I’m most familiar with Aziz Ansari from his work on Parks & Recreation as Tom Haverford, but he’s been having a very busy few years since that show ended. His book Modern Romance was a bestseller, and his new show that he wrote and starred in, Master of None, is prepping season 2 and won an Emmy for Aziz’s performance in season 1. With all that, he’s a perfect host for SNL. Unfortunately, the episode he presided over felt uneven throughout, with Aziz’s energy serving some sketches well while bringing others down.
What You Missed:
Cold Open: A Paid Message from the Russian Federation
Beck Bennett’s wonderful Vladimir Putin has been one good thing in this terrifying hellscape that’s emerged after Election Day. Bringing Kate McKinnon’s Olya into this was great.
Amongst all his credits, I kind of forgot Aziz started as a standup. This was a nice reminder of his skills there.
Beat the Bookworm
Aziz is wonderful as smug characters that get their comeuppance, and this was great (although it felt like it just ended rather than fully resolving)
This had shades of The Beygencey from a few seasons ago, but once this turned into a mix of the hype/backlash for both La La Land and Moonlight, I was back in.
Broderick & Ganz
Aziz’s tendency to start and stay at an 11, volume-wise, undoes the build this could have ad, but it’s otherwise a nice sketch
- Michael Che on Michelle Obama and the Women’s March was everything. I’ve really come to appreciate his voice on the Weekend Update panel
- Leslie Jones talking about Hidden Figures and black history was oddly inspiring.
- “or…and hear me out…no, it’s not.”
Melissa Villesenor is bad at sexy talk.
This was a nice little Black Mirror-ish plot in miniature, and then it referenced that.
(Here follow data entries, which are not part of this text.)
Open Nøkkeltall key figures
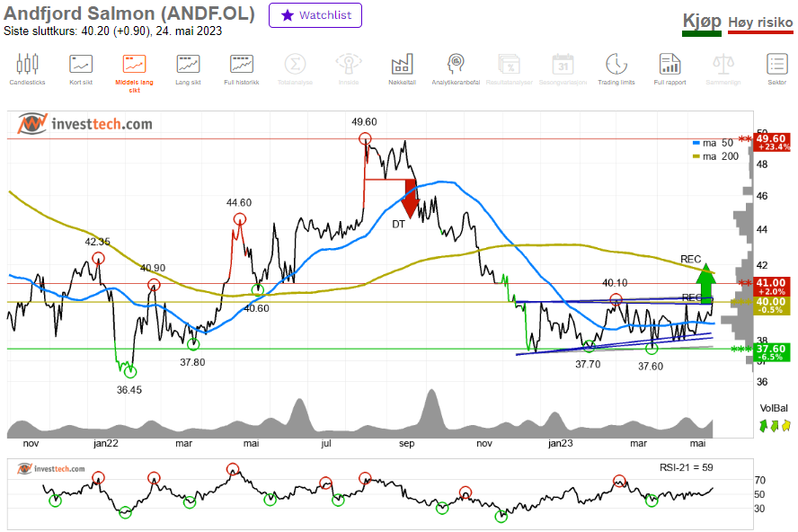The image size is (798, 532). point(402,68)
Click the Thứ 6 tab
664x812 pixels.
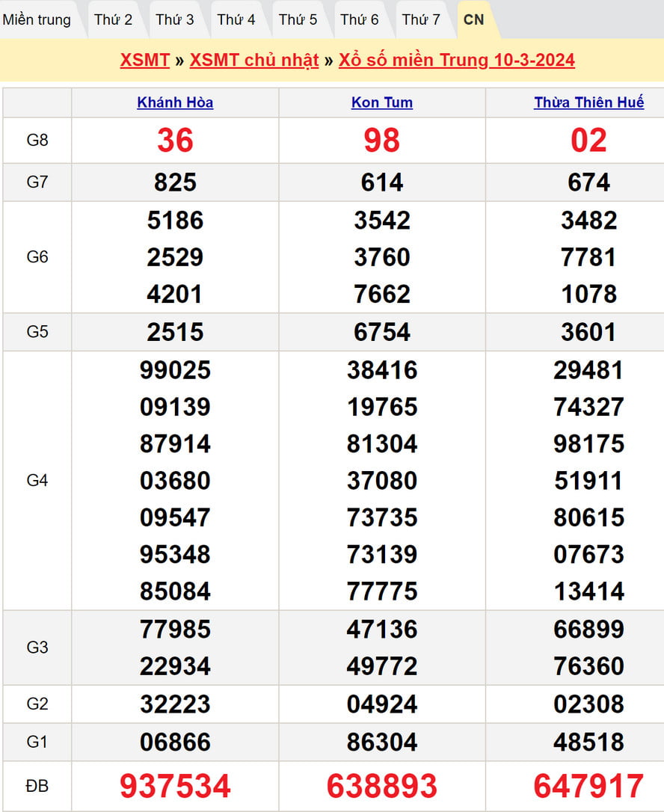tap(360, 20)
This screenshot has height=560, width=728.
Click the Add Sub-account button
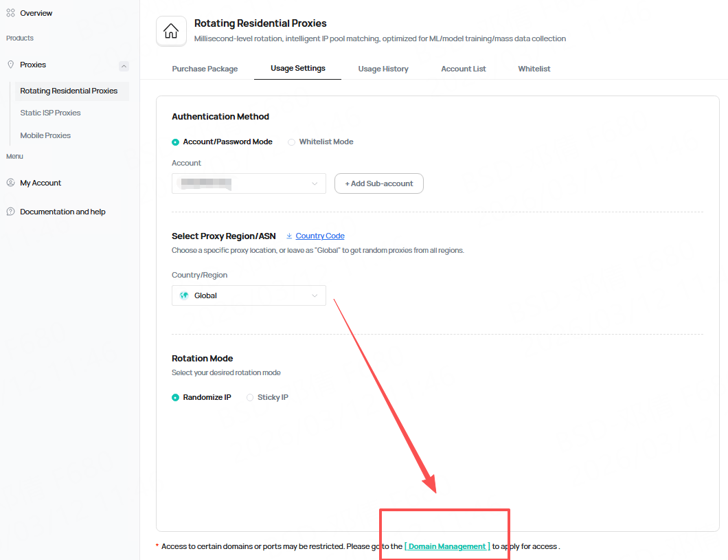(379, 183)
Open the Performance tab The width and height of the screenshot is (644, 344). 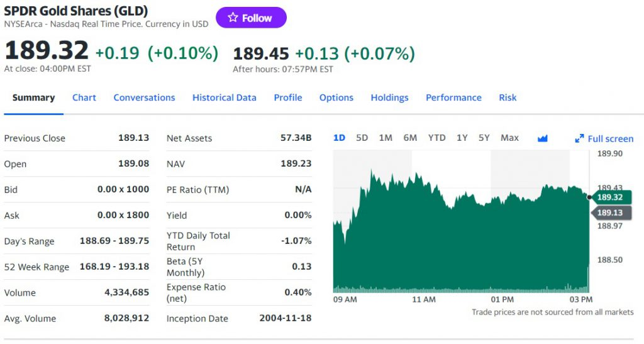coord(453,97)
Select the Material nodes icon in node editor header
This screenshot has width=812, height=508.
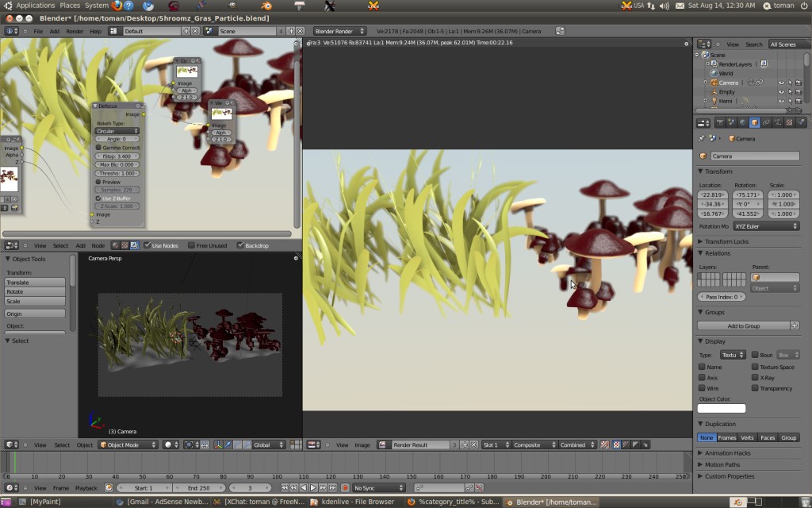114,245
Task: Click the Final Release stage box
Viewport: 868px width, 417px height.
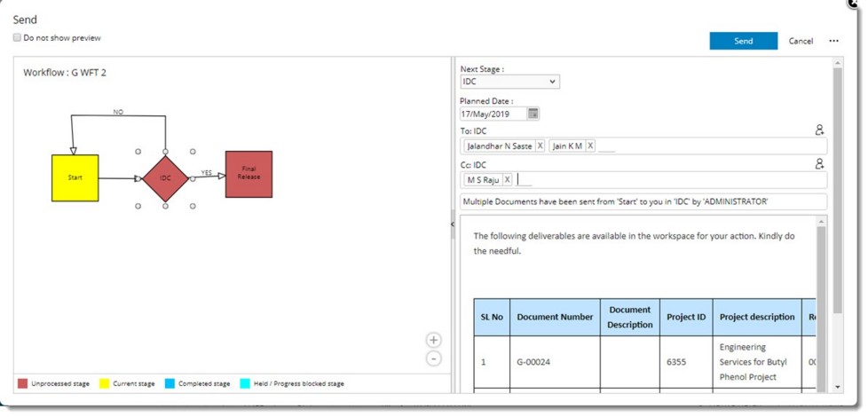Action: tap(249, 174)
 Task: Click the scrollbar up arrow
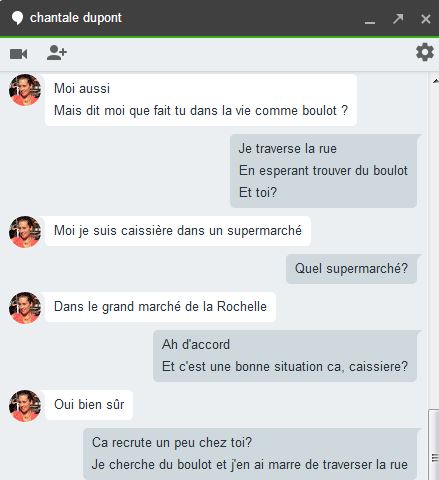coord(435,81)
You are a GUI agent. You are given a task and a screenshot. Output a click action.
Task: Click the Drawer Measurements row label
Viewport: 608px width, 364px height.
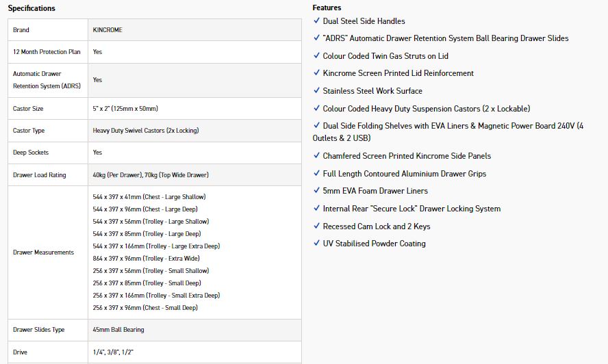coord(43,252)
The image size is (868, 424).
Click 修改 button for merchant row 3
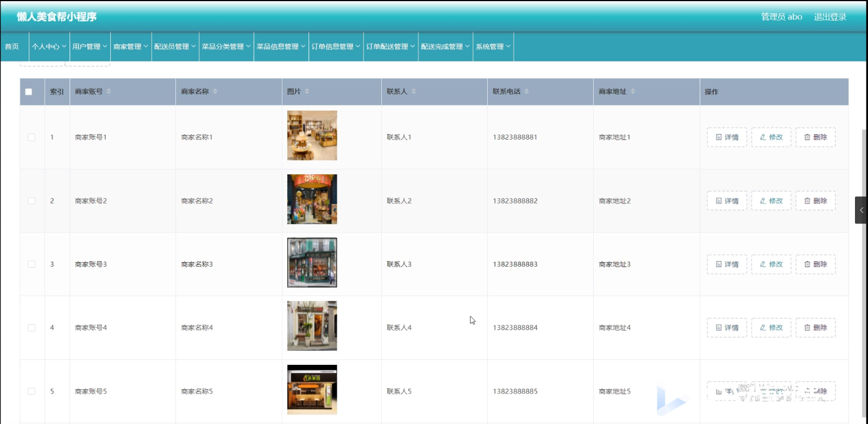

There’s a nice punchline at the end here.
Pizza Town Band
This was super weird and completely did it for me as someone who remembers the Rockafire Explosion and when they became the Charles Entertainment Cheese House Band
What You Didn’t Miss:
- The “Conway” video was a fine rendition of “Roxie” from Chicago, but I’m not really sure it did anything for me joke-wise.
- Similarly, the “To Sir With Love” at the end was nice, but felt oddly placed in the show as a closer and felt a little more “variety show” than SNL tends to go.